# remembering set-ups



## stiwi griffin (Apr 21, 2009)

i am starting with 3op and i have no problem for solving it with my eyes open excepting that...I can't remember the set-up¡can you give me any tip?

thanks


----------



## cmhardw (Apr 21, 2009)

Always do your setup turns following the same set of rules. For example always do L and R turns before F and B turns, or something similar whenever possible.

Also, say you need to bring a D layer corner to the U layer. Try to always do this using L and R turns, or only using F and B turns, and NEVER the other pair of sides. This makes it easier to remember how to undo it.

This issue of setup turns becomes more and more of an issue when you do the 4x4x4 and larger cubes. However, if you have a system of how you always do the setup turns, you'll know that you always undo using the reverse order of your setup system.

Hope that helps,
Chris


----------



## AvGalen (Apr 21, 2009)

I you can't remember the setup, just think about which piece(s) you setup to which position(s). Than think how you would do that (your mind should instantly say "yes, that is how you did it") and inverse that.

Or "whisper" the setupmoves. You also have a vocal memory that will record this so you can undo this much easier


----------



## rjohnson_8ball (Apr 22, 2009)

In addition to what was already said, as you do more BLD solves you will remember your preferred styles, and undoing them will become easier.

Sometimes you will encounter a situation where a setup might seem too long and risky. Like trying to swap 2 pairs of corners or 2 pairs of edges that are in difficult places. Or you have a parity fix to do with 2 edges and 2 corners but they are scattered to tough places. Well, don't worry. Just use a 3 cycle to "convert" one swap pair into another, and repeat as needed until you arrange your pairs into your favorite H-perm or Z-perm or E-perm or T-perm or whatever.
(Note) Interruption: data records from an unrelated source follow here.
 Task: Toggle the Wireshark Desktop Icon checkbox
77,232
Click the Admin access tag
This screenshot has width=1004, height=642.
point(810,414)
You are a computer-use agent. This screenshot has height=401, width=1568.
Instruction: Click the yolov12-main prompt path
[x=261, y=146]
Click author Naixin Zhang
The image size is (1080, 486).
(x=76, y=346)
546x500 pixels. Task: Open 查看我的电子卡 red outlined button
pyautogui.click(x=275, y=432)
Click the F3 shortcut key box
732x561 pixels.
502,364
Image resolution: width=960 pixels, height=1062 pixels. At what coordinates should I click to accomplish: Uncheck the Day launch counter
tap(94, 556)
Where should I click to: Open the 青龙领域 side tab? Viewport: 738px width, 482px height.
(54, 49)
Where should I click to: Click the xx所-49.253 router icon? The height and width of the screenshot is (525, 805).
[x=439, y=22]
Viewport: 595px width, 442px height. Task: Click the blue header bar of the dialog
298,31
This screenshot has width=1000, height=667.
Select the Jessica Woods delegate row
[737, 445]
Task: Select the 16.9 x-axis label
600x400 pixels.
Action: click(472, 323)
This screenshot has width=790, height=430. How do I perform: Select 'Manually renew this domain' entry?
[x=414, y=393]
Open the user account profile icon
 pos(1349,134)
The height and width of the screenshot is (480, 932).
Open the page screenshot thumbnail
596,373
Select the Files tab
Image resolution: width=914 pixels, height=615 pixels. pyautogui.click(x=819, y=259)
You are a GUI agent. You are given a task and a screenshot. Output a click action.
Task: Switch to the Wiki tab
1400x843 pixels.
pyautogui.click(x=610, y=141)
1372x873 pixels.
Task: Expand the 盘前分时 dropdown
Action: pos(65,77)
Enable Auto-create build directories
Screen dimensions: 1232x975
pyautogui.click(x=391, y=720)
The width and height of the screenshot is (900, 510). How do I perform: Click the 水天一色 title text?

Let me give an example. I memo in the order EP, CP, EO, CO and then perform CO, EO, CP, EP. At the end of CP, the only thing left might be to swap corners (ULB,DFR). I know I will need to swap 2 edges later, so what I do is convert this 2-swap onto the U face in preparation for my future T-perm (my preferred way to swap 2 edges and 2 corners). My T-perm algorithm will swap corners (ULB,UBR). So I use the 3-cycle (ULB,DFR,UBR) to solve the DFR position, thus converting (ULB,DFR) into (ULB,UBR). Later, after I complete my EP and have 2 edges to swap like (FL,DF) I use (UB,FL,DF) then (UB,FL,UF) to convert the pair to (UB,UF), the way I like my T-perm prepared. Then I just do my T-perm to finish.

cubefreak.net mentions a short and useful algorithm from Caltech for swapping (UFL,UBR) and (URF,DFR), very easy to remember and perform. _[Edit: the alg is (F R' F' R)*3.]_


----------



## mrbiggs (Apr 22, 2009)

I've always found it easier to remember setup moves blindfolded. Try only doing moves with your eyes closed and see if it's less of a problem.


----------



## rjohnson_8ball (Apr 22, 2009)

As an exercise for improving your setup/setdown training, make an 11-cycle on the edges (in a sequence easy for you to remember) then undo it. Then for corners, do a 7 cycle and undo it. In fact, just do one twist like U or F or R and see if you can solve it strictly using 3OP edges and corners and parity fix.


----------